*GIVEN EXERCISE A*. Return the portion of the passage about childhood afternoons in Lower Alabama word for word, beginning at the words "People did not" and stopping after "something to do.".

*READING PASSAGE*.
(begin)
It was hardly a cause for grief to have been left to my own devices, and yet I can’t recall a time that felt more universally bereft to me than those Sunday hours just before sundown, when the light stretched into long shadows, and the shadows hinted of hidden sorrows.

People did not think to entertain their offspring in those days, or supervise their games, or shepherd them from one enriching activity to another. At least people in Lower Alabama did not. School afternoons were joyful, free from the tyranny of bells and adult interference. We raced on roller skates through the pine-splintered light. We waded in the creek, the warm water just beginning to cool in the lowering sun. We wandered the woods or the neighborhood with no particular plan, just to see what fascination might reveal itself or what friends might spill forth with an idea for something to do.

Supper would come with darkness. Homework would follow supper. But school day afternoons were busy with child-made pleasures.
(end)
Pointing data for screenshots
(begin)
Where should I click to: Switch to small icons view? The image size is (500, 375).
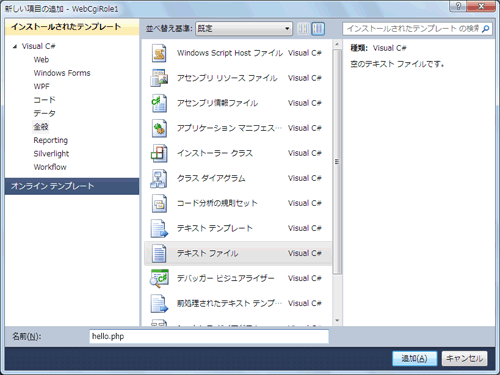point(303,29)
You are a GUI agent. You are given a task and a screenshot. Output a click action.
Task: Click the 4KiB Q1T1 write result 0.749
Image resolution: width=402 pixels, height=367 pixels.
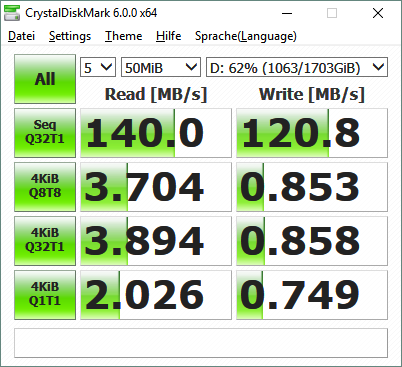(312, 295)
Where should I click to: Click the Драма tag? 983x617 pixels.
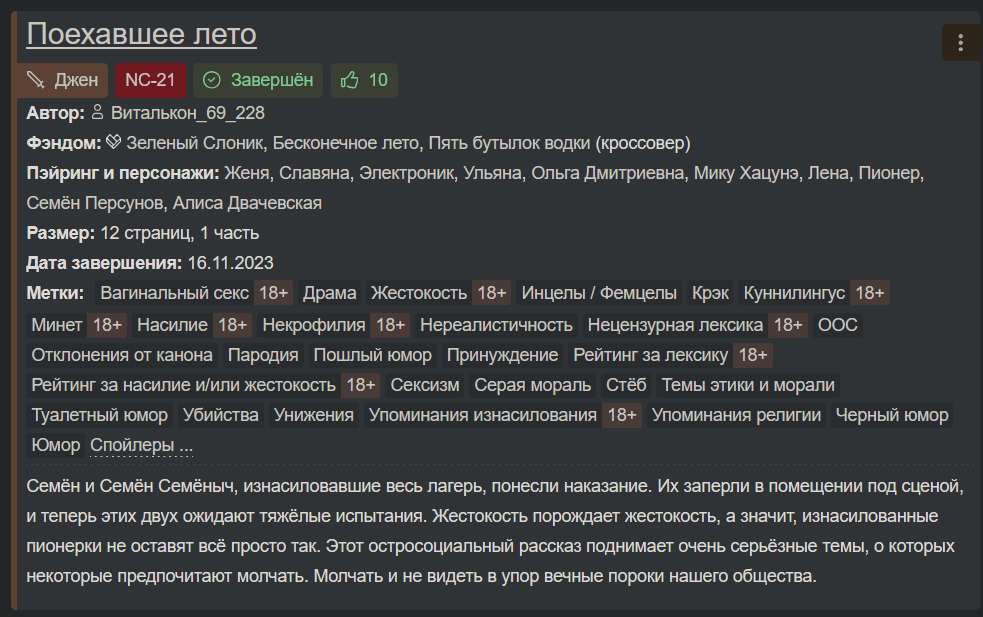pyautogui.click(x=330, y=293)
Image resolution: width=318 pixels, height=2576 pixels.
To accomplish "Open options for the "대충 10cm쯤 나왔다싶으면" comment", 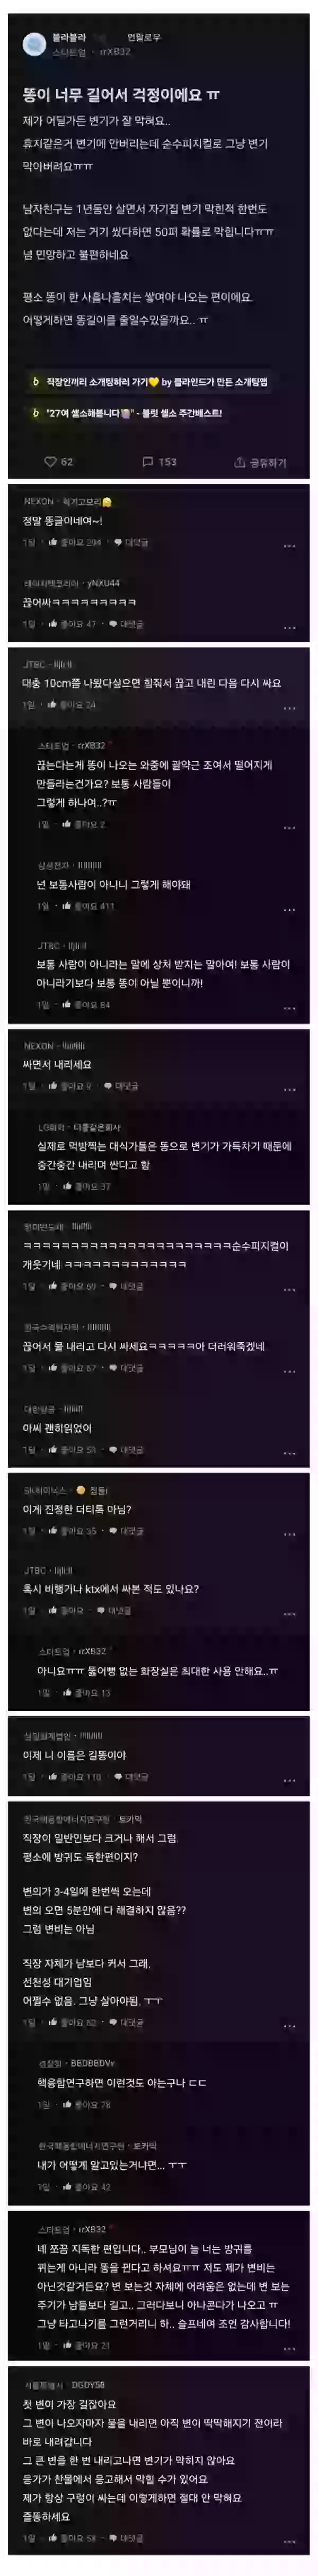I will (x=289, y=708).
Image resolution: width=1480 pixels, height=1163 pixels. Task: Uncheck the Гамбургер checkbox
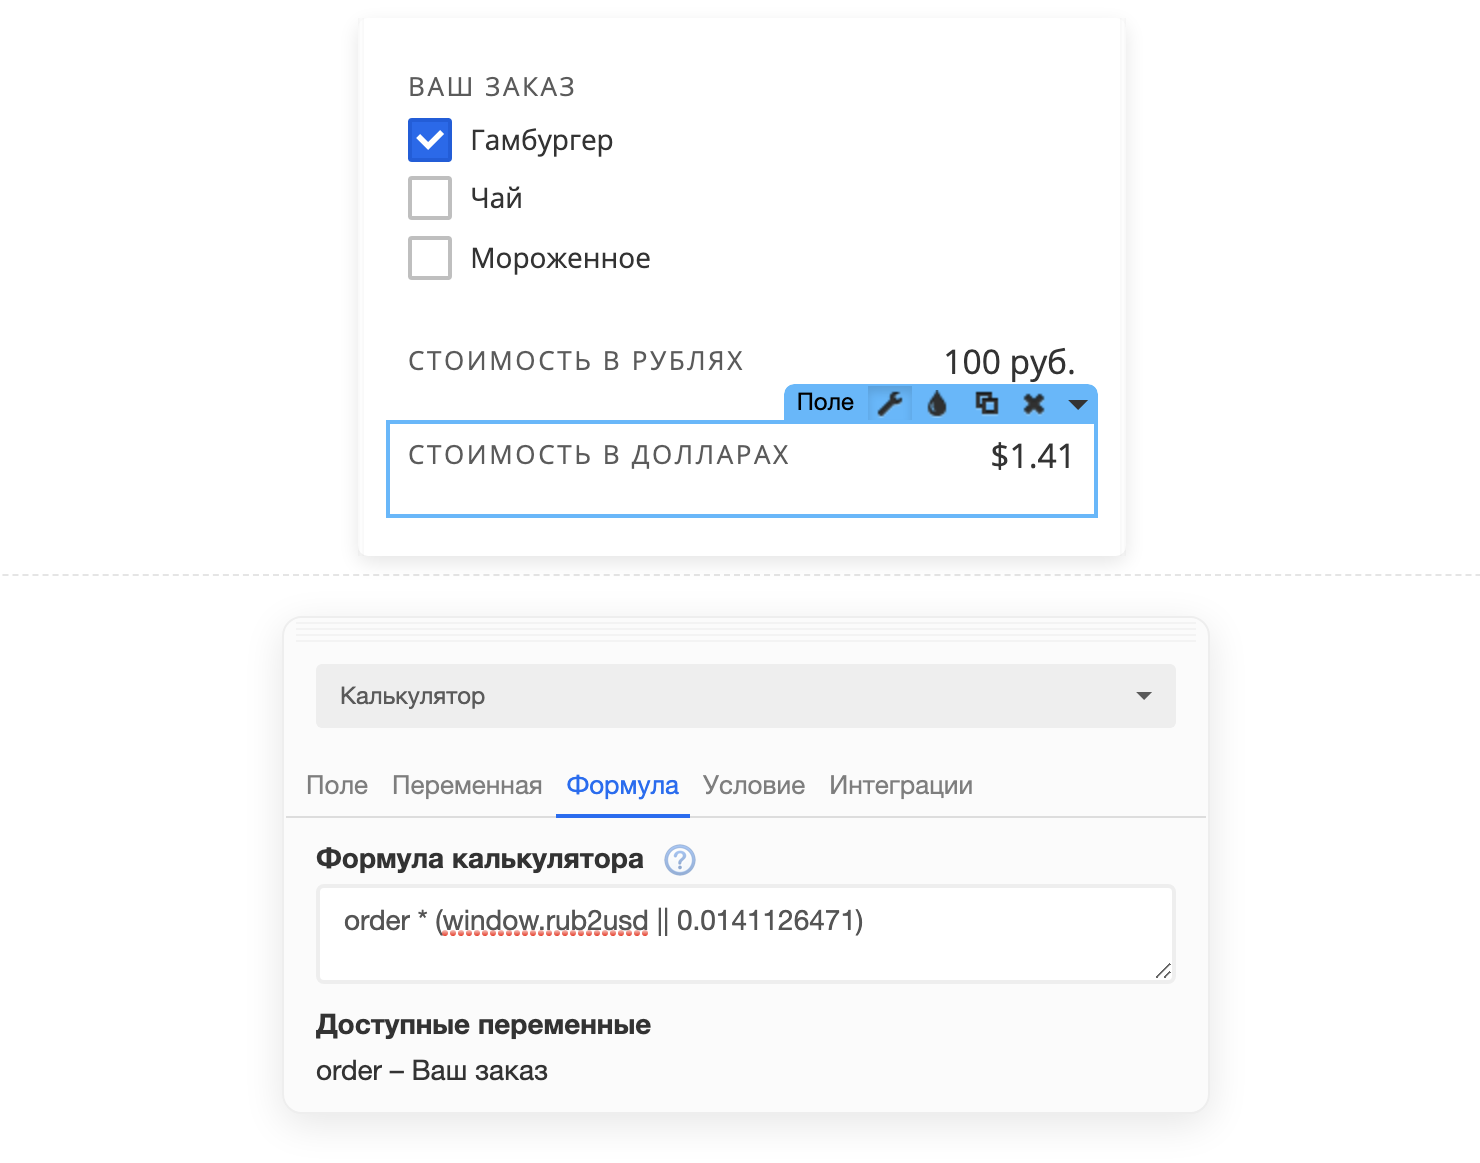[x=430, y=140]
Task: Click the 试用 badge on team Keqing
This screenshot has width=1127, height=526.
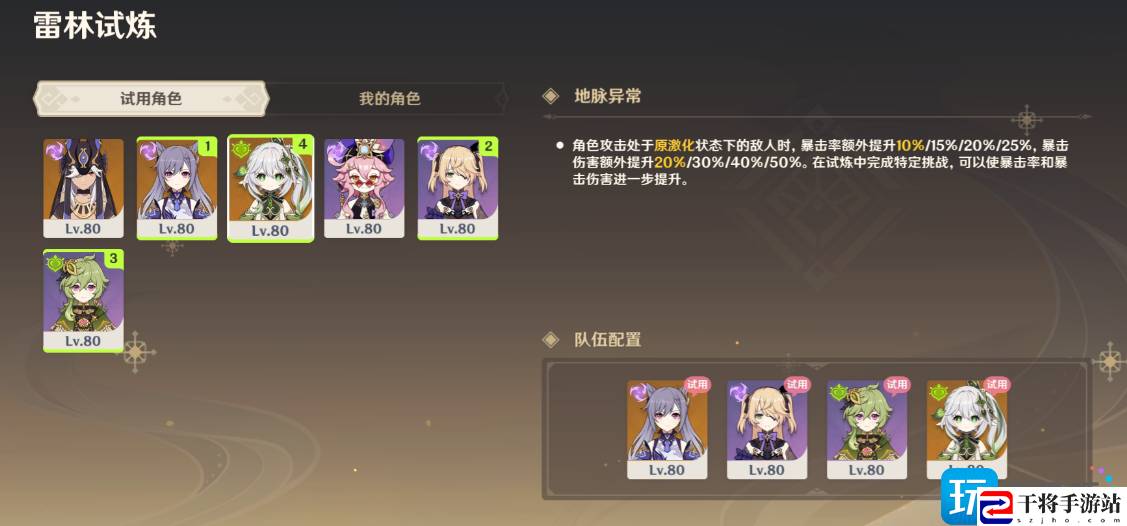Action: click(696, 384)
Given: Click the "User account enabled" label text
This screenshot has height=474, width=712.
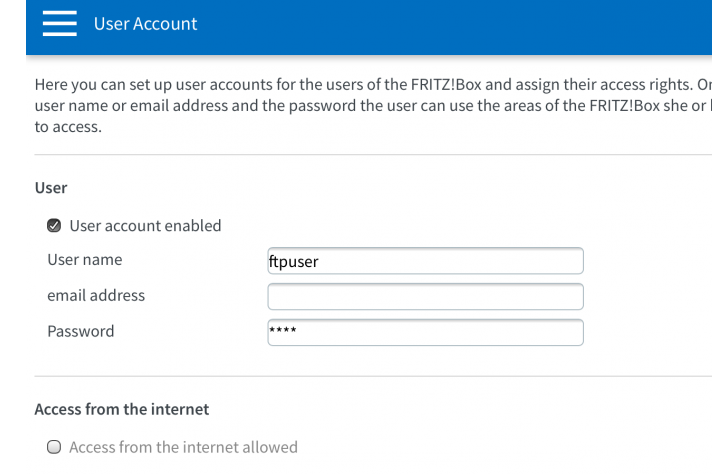Looking at the screenshot, I should pyautogui.click(x=145, y=226).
(end)
*GIVEN EXERCISE B*. Retype the rows exactly, starting at the line that has "Given: Click the" and continuing through the final line of the rows, with both ends included. Leave the pictures out of your answer.

*WRITTEN REPLY A*.
People did not think to entertain their offspring in those days, or supervise their games, or shepherd them from one enriching activity to another. At least people in Lower Alabama did not. School afternoons were joyful, free from the tyranny of bells and adult interference. We raced on roller skates through the pine-splintered light. We waded in the creek, the warm water just beginning to cool in the lowering sun. We wandered the woods or the neighborhood with no particular plan, just to see what fascination might reveal itself or what friends might spill forth with an idea for something to do.

*WRITTEN REPLY B*.
Given: Click the "User account enabled" label text
This screenshot has height=474, width=712.
Looking at the screenshot, I should pyautogui.click(x=145, y=226).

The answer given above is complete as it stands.